# [EXERCISE AIM]
From the listing below, work out the number of lines containing "Share" and give that number without comment.

# [TASK INPUTS]

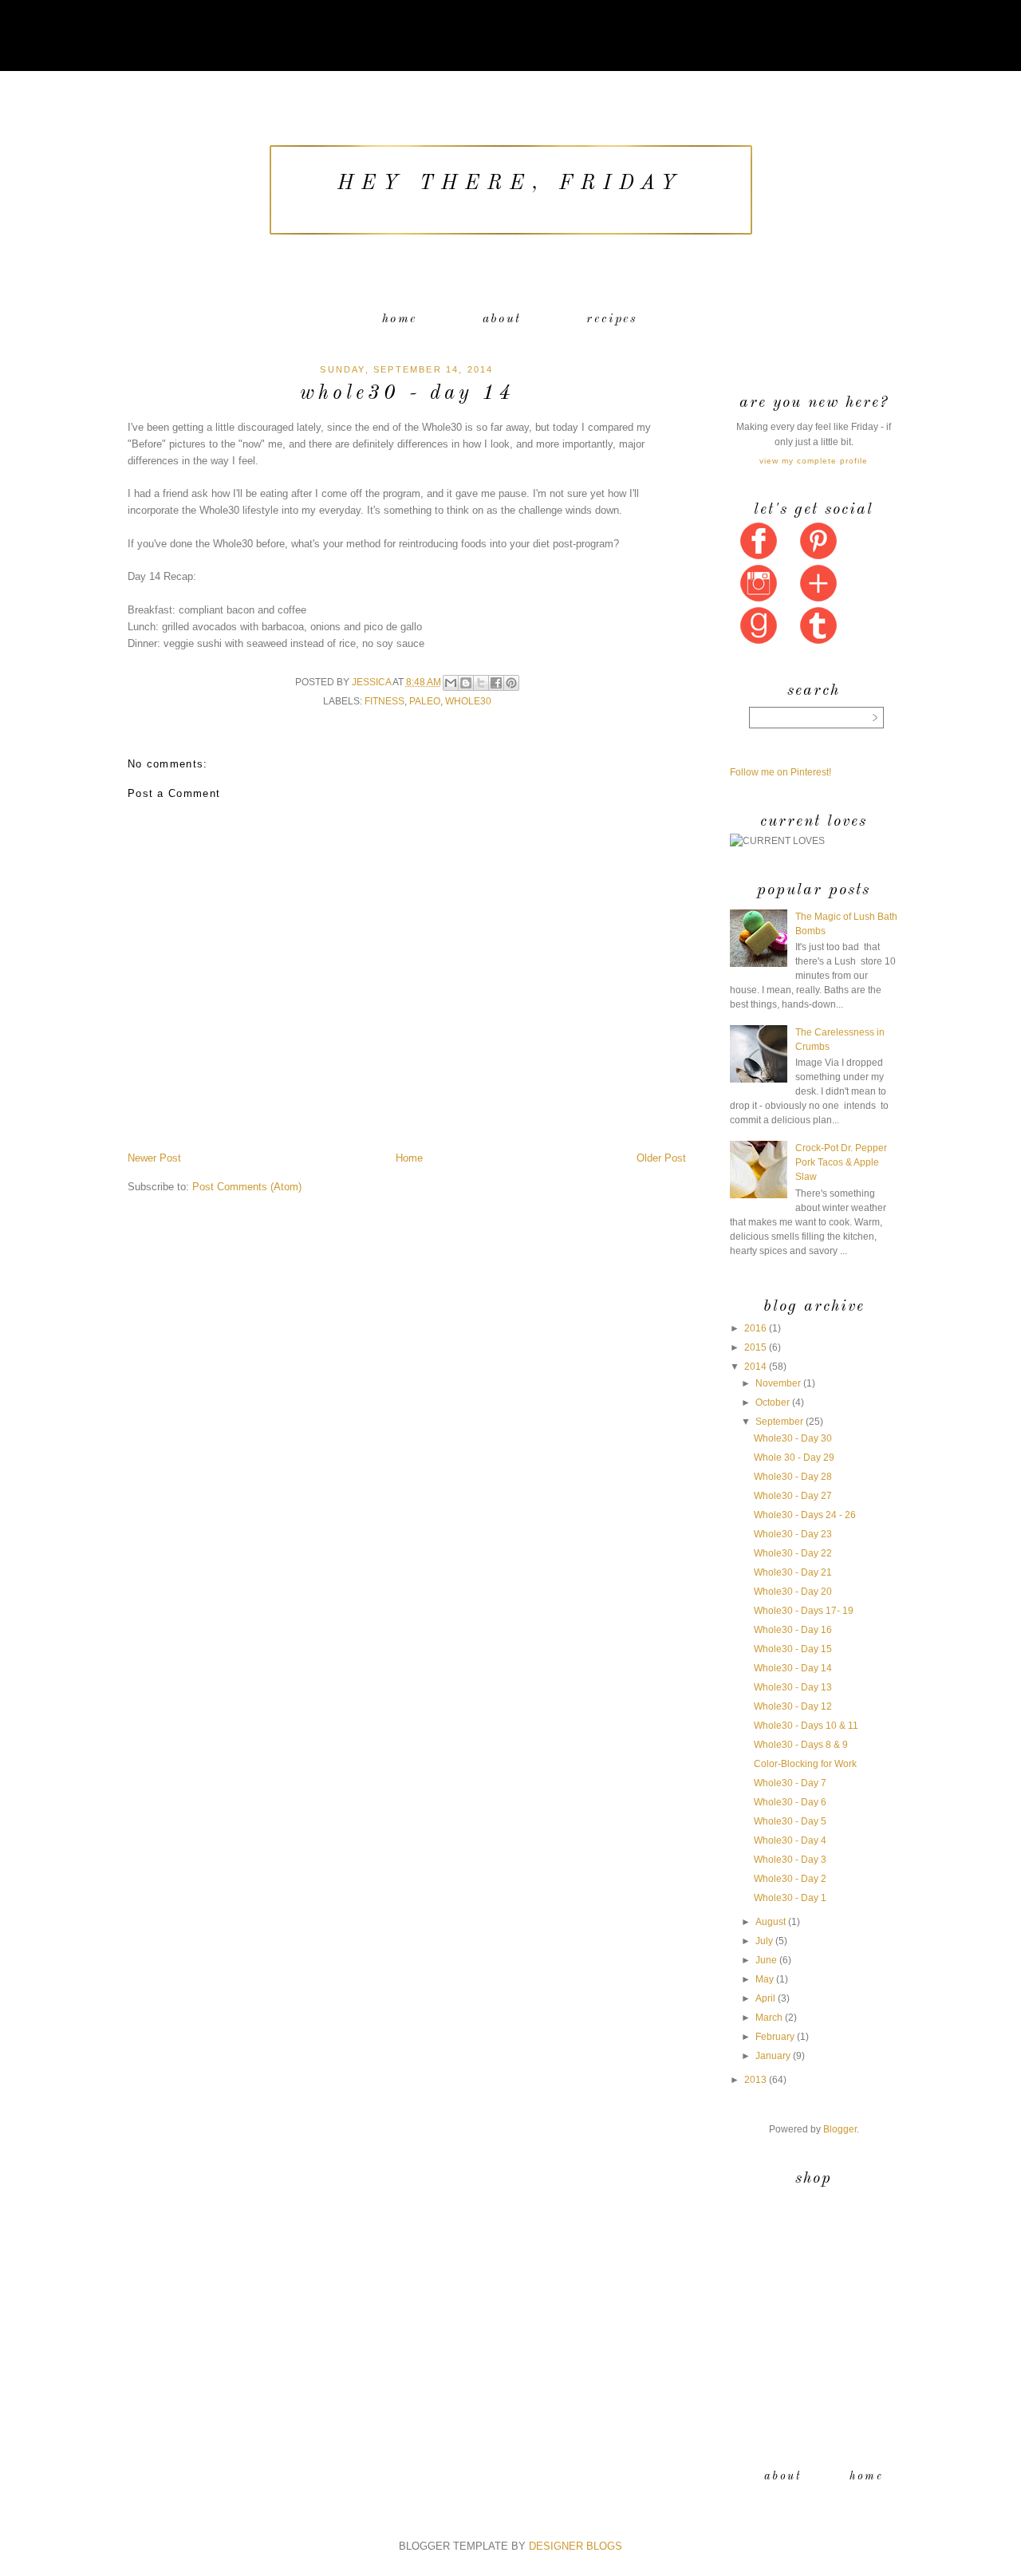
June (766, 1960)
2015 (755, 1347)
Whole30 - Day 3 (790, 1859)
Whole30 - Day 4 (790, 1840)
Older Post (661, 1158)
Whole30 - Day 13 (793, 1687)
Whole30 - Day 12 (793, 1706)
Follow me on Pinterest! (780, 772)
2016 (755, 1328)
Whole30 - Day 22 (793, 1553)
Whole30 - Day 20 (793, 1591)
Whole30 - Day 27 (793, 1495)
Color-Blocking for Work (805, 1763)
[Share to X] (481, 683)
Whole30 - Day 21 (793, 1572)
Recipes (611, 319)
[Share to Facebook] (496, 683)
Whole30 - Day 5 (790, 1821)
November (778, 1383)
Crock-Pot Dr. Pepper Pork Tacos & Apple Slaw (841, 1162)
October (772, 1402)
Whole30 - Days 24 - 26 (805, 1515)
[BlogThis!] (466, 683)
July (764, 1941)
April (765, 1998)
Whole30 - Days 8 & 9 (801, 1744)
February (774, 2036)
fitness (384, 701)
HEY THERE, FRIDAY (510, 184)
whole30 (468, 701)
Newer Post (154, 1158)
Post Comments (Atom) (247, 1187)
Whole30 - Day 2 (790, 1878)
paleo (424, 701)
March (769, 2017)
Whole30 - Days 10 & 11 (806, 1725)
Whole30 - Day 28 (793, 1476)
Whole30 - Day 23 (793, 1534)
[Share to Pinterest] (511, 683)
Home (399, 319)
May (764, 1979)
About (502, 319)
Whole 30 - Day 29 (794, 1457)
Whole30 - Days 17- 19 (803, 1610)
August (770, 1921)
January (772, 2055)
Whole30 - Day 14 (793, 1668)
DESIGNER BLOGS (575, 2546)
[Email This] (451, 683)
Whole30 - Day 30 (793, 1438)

* * *

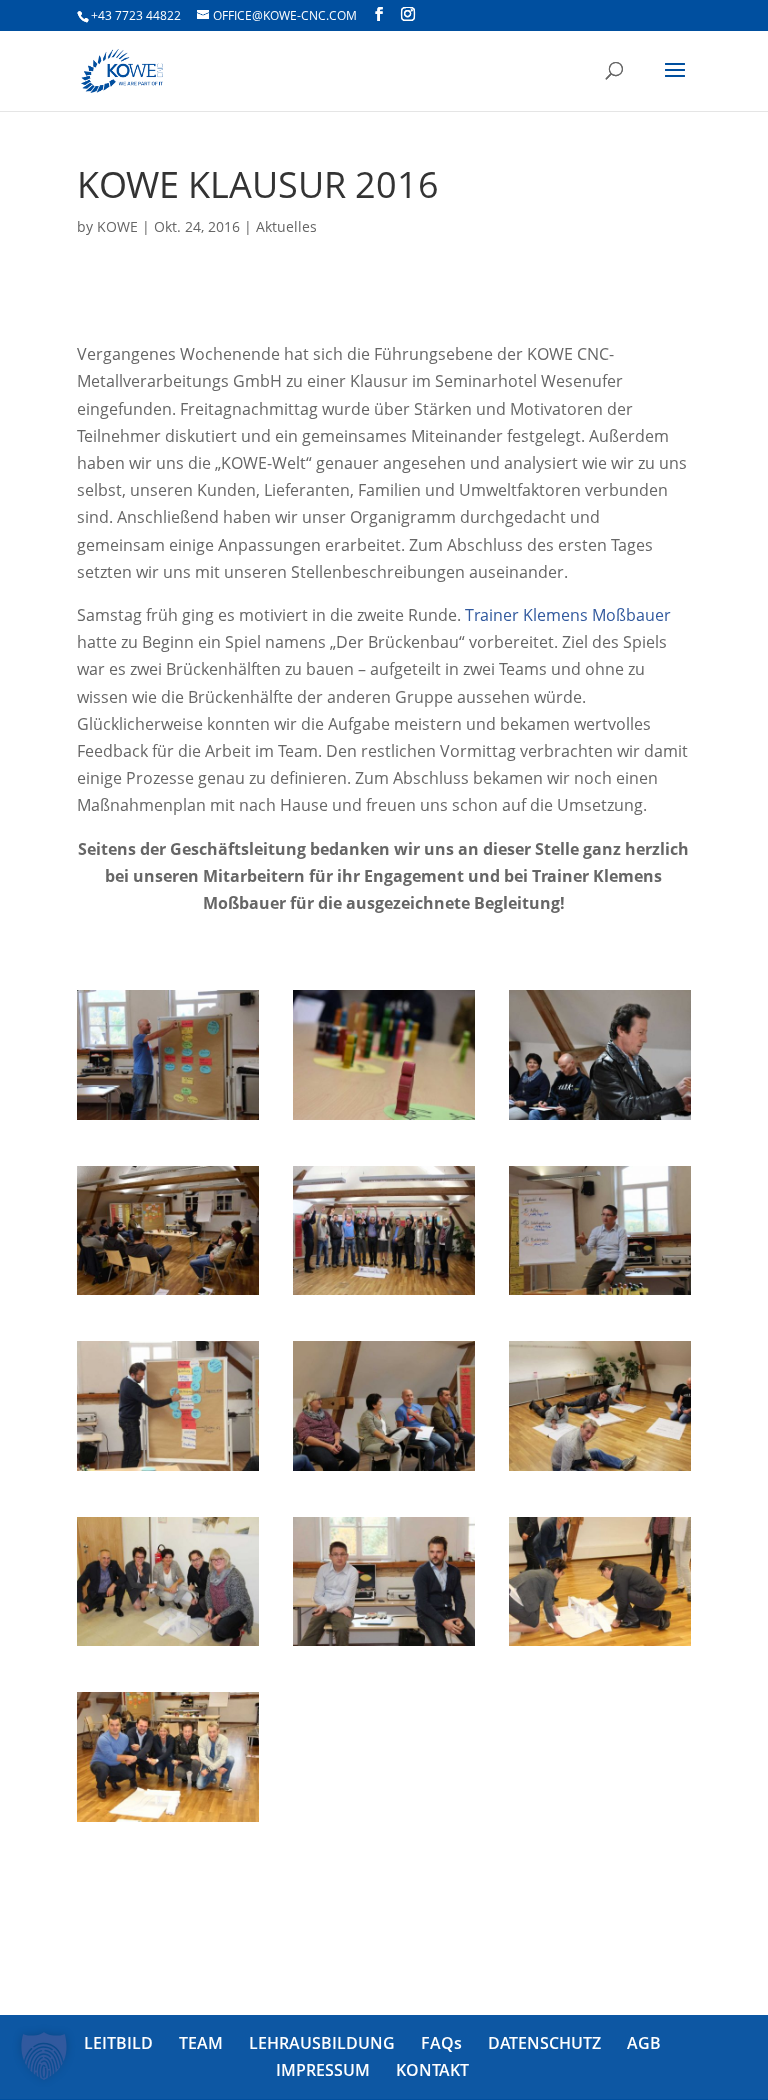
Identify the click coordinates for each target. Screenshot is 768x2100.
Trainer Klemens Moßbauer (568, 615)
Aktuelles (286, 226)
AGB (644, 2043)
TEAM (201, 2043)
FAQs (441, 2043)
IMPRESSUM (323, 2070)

# [RESULT OF THE TASK]
3